Oleh: Sri Radjasa MBA (Pemerhati Intelijen)
Atmosfer penegakan hukum di Indonesia tengah berada pada titik nadir. Bukan hanya lembaga eksekutor penegak hukum seperti kepolisian dan kejaksaan yang tercemar, tetapi lembaga kehakiman sebagai benteng terakhir keadilan kini turut menjadi sumber krisis moral dan etika hukum.
Di tangan para hakim yang seharusnya menjadi penafsir tertinggi atas kebenaran hukum, keadilan kini diperjualbelikan, dan nilai-nilai luhur Pancasila terkikis oleh logika materialisme hukum.
Dalam sistem negara hukum (rechtsstaat), hakim adalah simbol independensi dan penjaga marwah keadilan.

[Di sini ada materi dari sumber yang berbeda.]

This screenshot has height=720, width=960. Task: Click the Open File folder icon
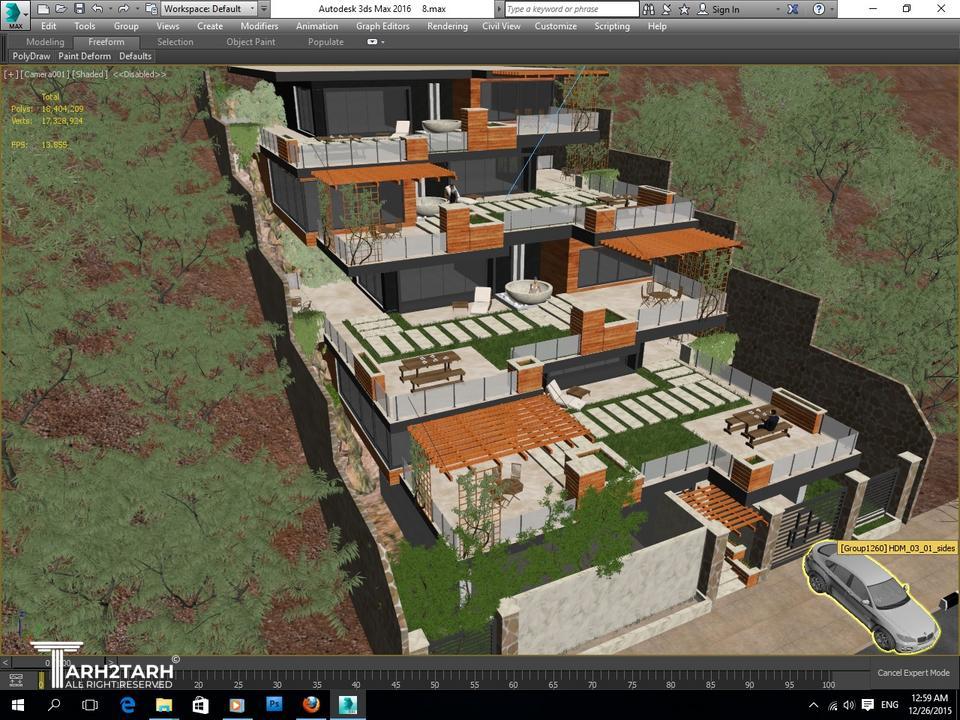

Namun realitas sosial hukum Indonesia menunjukkan kemerosotan etika yang sistemik.
Data Komisi Yudisial (KY) mencatat bahwa sejak 2015 hingga 2024 terdapat lebih dari 2.100 laporan pelanggaran etik hakim, dengan ratusan di antaranya terbukti menerima suap, gratifikasi, atau melanggar kode etik kehakiman.
Kasus-kasus yang merebak dalam beberapa bulan terakhir menjadi cermin suram dari lembaga peradilan kita. Kasus korupsi CPO yang menyeret sejumlah hakim PN Jakarta Pusat, skandal suap tiga hakim PN Surabaya dalam perkara Ronald Tanur, serta dugaan suap hakim PN Jakarta Barat dalam kasus korupsi Wali Kota Kediri memperlihatkan bagaimana kekuasaan kehakiman telah berubah menjadi alat tawar-menawar kepentingan ekonomi dan politik.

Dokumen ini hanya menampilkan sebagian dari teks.